> CHALLENGE
Rescale the stretch from the line containing "452x582 pixels. Task: Open" through the end of the records: copy every line, requests included, but multiply each coordinate in the answers by 1.55 and round to the nearest whole number, with halves rounding up. Leave the pictures out.

> MATERIALS PROVIDED
** BEGIN **
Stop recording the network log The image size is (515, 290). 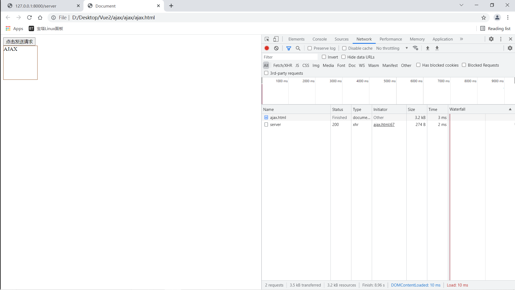(x=267, y=48)
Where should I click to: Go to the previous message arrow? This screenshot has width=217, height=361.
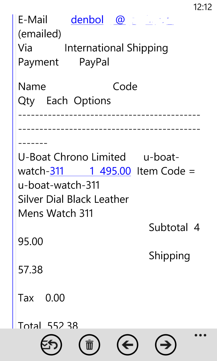(127, 345)
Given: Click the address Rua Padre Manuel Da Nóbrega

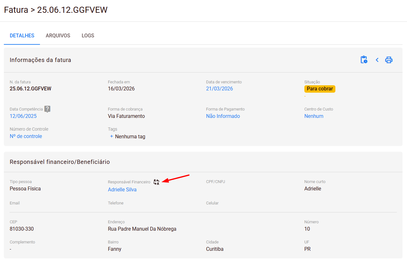Looking at the screenshot, I should pos(142,229).
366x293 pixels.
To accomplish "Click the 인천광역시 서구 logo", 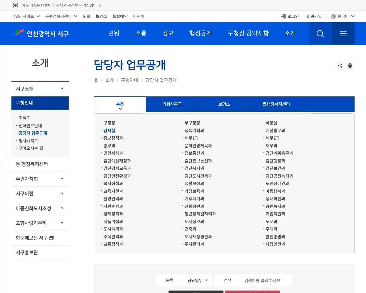I will click(40, 33).
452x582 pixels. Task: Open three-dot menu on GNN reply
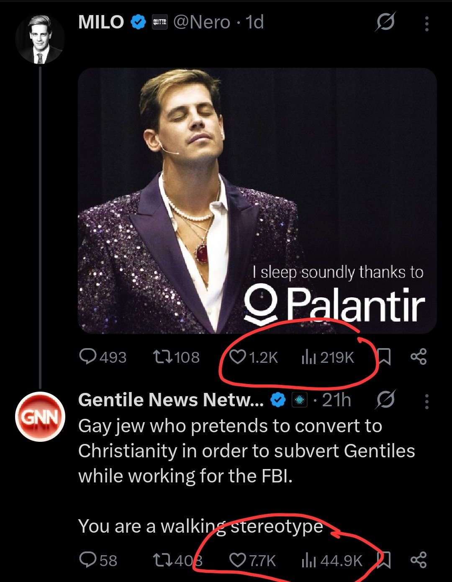click(426, 401)
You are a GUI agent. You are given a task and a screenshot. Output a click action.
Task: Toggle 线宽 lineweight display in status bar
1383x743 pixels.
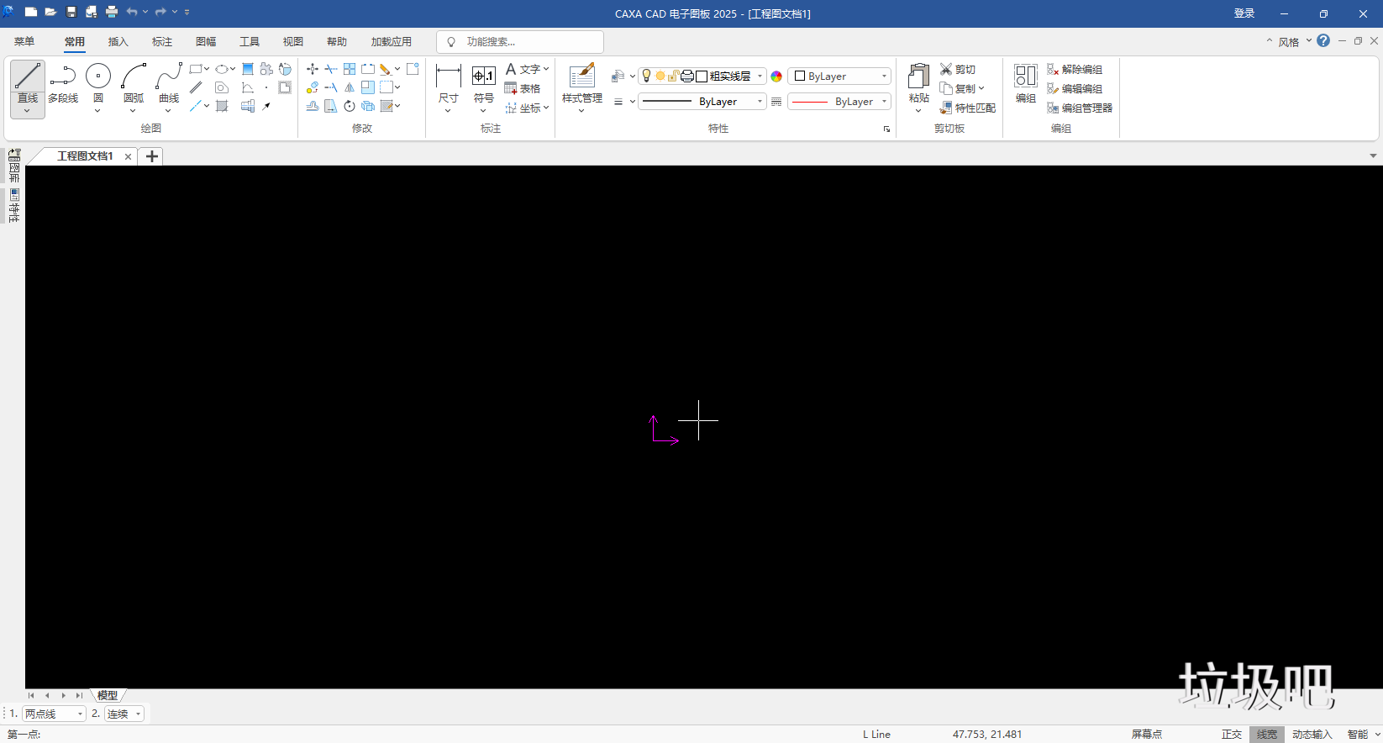[1266, 734]
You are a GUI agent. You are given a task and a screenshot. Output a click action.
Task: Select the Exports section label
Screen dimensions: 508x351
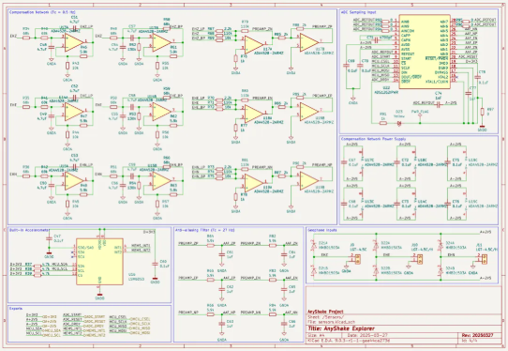point(16,309)
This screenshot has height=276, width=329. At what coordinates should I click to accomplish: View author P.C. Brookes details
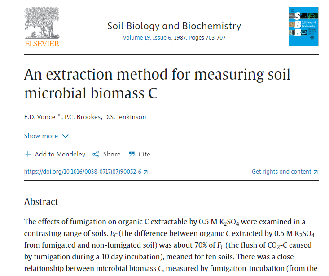point(83,117)
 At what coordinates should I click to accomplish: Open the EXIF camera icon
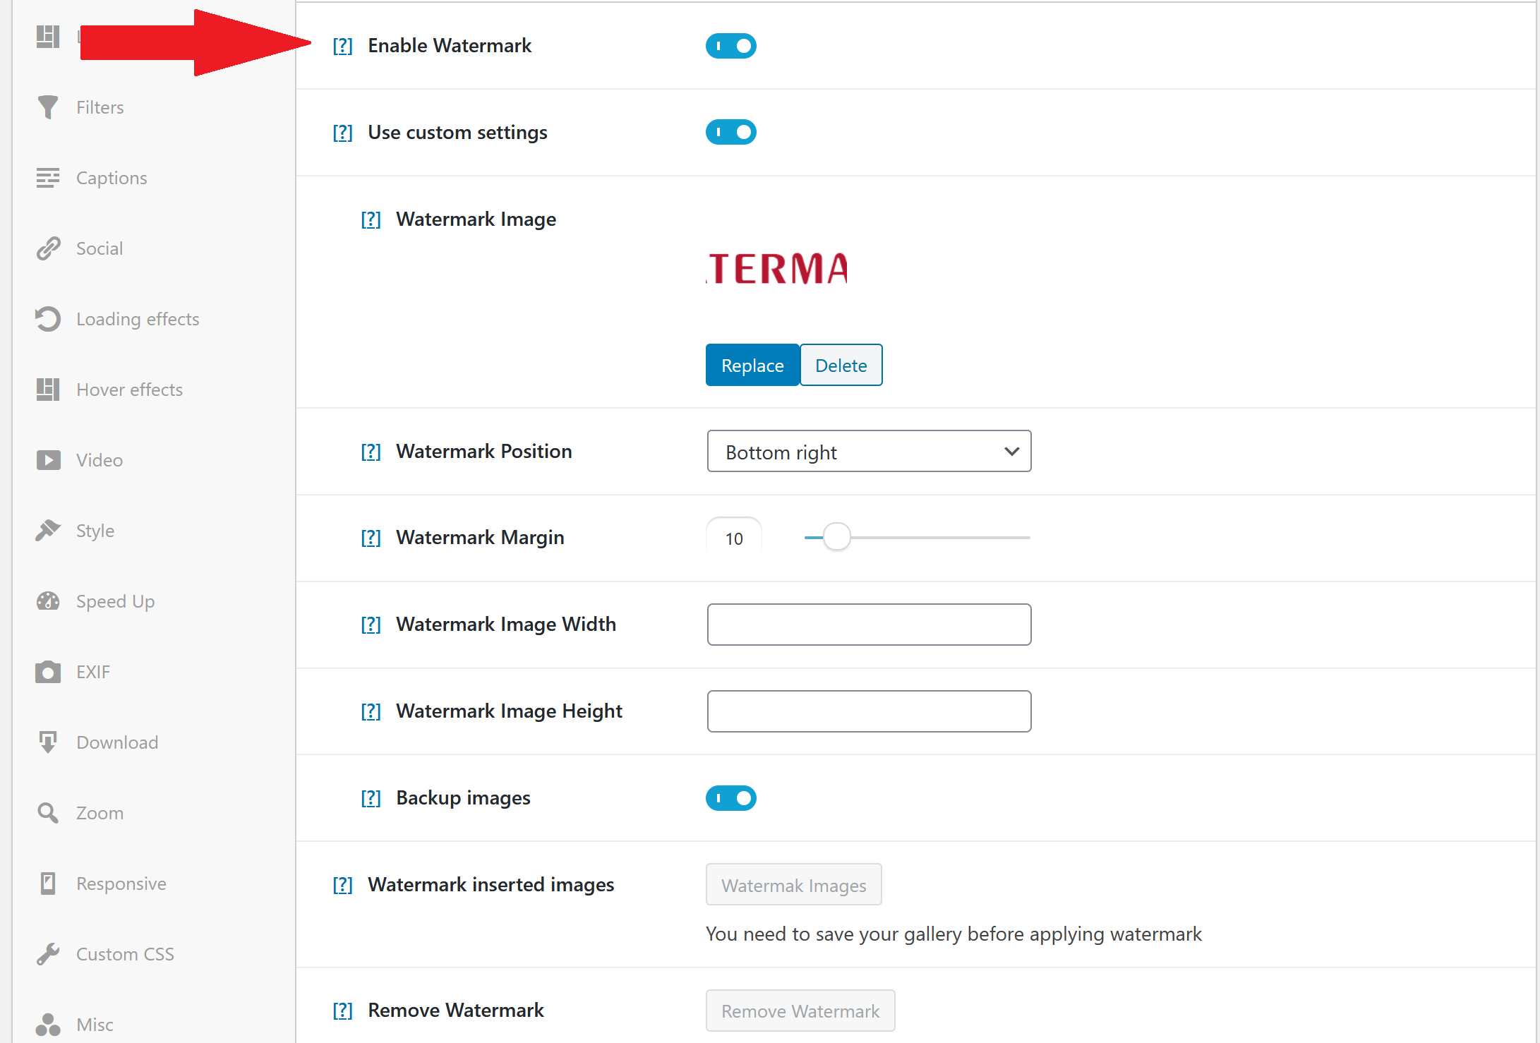click(48, 672)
** END **
> WRITTEN ANSWER
452x582 pixels. Task: Open three-dot menu on GNN reply
click(660, 622)
You are a GUI agent. You are given a task and a screenshot. Output a click action.
Task: Toggle 线宽 lineweight display in status bar
1383x743 pixels.
[1962, 1138]
You are a GUI agent. You are given a task and a screenshot. Output a click action.
Task: Select the Exports section label
Screen dimensions: 508x351
point(25,479)
This screenshot has height=276, width=329. At what coordinates should I click to accomplish: View author P.C. Brookes details
point(129,181)
 At what coordinates should I click to accomplish: Open the EXIF camera icon
click(74, 1042)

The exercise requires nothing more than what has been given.